Princess Mononoke, an animated feature by renowned director Hayao Miyazaki, offers this argument in the film. Despite the film’s fantasy element, the story revolves around a time during feudal Japan when the realm of the supernatural lives side by side with the world of men. Conflict arises when men begin to destroy the environment by extracting natural resources excessively challenging the forest gods along the way.
The story begins with a warrior prince named Ashitaka who encounters with the boar god on a rampage and threatens the safety of the villagers. He battles the creature, eventually killing it. However the prince, who was injured in the process now bears the creature’s curse after it was revealed that the boar was one of the forest god turned into a demon by men’s weapons. Ashitaka's journey eventually leads him to a fortress-like city named Irontown. The people of Irontown, under the rule of Lady Eboshi, have been mining iron from within a nearby mountain. It is with this iron that they are able to manufacture early forms of rifles, crude by today's standards, but very devastating nonetheless. The mining, however, has resulted in the destruction of the forest, which once covered the mountainside. The creatures of the forest are not pleased with being driven from their homes, none more than Moro, a giant wolf god, and her adopted human daughter, San. San has been repeatedly attacking the humans of Irontown in an attempt to drive them away. Ashitaka, though, believes that the humans and animals can get along peacefully and this lands him squarely in the middle of the conflict.

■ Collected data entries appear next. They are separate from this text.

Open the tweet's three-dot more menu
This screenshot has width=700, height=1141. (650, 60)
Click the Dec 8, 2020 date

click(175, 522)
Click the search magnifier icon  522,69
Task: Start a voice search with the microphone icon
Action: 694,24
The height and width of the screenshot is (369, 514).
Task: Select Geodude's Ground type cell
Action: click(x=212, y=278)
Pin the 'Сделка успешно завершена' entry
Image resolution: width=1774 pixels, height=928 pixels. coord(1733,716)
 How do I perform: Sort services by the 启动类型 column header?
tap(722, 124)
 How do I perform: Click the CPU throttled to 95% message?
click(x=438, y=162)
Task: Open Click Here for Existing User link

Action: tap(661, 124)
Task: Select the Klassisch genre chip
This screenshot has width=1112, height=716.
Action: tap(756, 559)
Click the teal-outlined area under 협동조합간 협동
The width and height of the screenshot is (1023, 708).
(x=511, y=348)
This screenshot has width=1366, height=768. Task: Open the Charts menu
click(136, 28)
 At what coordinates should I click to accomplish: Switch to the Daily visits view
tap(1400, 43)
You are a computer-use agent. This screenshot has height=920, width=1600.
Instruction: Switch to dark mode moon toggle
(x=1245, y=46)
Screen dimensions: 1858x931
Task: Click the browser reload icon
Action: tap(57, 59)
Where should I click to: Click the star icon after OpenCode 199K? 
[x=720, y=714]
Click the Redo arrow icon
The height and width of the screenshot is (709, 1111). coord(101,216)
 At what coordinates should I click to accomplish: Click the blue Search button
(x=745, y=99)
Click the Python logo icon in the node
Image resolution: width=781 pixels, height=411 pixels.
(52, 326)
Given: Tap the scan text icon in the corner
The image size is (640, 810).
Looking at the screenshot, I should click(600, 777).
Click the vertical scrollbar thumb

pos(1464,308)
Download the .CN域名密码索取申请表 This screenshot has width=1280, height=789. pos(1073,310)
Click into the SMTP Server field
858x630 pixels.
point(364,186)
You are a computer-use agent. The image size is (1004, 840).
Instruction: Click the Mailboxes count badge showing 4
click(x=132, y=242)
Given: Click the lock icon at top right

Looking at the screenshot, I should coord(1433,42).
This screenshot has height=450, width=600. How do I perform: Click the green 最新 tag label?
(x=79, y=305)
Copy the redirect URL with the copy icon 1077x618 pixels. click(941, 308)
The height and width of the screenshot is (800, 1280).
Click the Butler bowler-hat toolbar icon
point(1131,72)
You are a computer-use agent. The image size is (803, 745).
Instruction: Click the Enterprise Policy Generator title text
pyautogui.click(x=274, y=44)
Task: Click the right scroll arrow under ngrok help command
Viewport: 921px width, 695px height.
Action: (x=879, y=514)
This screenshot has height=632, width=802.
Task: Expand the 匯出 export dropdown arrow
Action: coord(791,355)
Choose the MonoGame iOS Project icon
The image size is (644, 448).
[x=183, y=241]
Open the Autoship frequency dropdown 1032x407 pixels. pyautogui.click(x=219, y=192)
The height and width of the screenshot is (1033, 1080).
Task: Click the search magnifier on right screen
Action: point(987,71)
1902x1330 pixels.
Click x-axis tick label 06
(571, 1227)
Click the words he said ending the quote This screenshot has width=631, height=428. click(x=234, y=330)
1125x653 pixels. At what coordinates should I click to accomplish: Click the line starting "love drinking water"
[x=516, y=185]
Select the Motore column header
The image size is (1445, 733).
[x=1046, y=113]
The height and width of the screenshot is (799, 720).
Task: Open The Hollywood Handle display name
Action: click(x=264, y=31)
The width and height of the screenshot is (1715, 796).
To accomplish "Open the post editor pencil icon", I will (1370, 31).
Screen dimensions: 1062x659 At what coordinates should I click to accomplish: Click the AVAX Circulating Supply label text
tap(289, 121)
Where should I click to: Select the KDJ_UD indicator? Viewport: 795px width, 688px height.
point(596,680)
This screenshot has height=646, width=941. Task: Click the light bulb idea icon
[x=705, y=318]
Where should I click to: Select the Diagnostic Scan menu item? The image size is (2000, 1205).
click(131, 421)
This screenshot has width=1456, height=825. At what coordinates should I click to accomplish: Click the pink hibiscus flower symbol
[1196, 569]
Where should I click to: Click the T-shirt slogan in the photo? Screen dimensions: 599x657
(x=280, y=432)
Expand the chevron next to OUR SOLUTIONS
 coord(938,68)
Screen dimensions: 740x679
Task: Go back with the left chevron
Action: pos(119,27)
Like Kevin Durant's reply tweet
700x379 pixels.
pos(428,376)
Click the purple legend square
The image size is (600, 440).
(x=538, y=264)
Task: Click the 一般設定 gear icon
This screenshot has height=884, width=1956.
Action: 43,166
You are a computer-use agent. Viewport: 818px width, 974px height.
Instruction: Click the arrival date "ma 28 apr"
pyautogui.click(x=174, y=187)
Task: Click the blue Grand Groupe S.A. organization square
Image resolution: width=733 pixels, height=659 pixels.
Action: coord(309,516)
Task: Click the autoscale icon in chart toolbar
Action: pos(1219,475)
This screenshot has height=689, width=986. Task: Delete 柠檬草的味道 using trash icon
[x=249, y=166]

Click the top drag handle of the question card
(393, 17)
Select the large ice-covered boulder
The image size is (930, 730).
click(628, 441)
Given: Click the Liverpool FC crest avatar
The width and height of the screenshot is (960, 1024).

Miyazaki presents the audience with a universe filled with difficult choices, which, very often, do not have easy answers. For instance, he makes it clear how actions that are morally praiseworthy when looked at from one perspective may be reprehensible when seen from another. He even manages to remind the viewer that an action's being right or wrong does not necessarily depend upon the supposed moral worth of the person towards whom that act is directed. A hurtful deed is shown to be as potentially reprehensible when committed upon a wicked person as it is when done to one who is virtuous. Such meditations are not, however, included in the film in a heavy-handed or overtly didactic manner but are, instead subtly incorporated into the structure of the narrative itself. In fact, the presence of such quandaries gives the movie a depth it would not have had without them.
Princess Mononoke reflects the anxiety that is felt not only in contemporary Japan but also in developing countries around the world that attempt to transform themselves to a modern societies in the presence of technological advancement that is constantly evolving. Although the story seems like a simple tale of humankind versus nature, there are many layers which complicate things. Multiple conflicts abound with humans against humans, humans against nature and even nature against itself. What the film offers is an alternative world that contrasts with the idealized myth of harmony, progress and unproblematic society, the film offers a vision of cultural dissonance, spiritual loss and environmental apocalypse.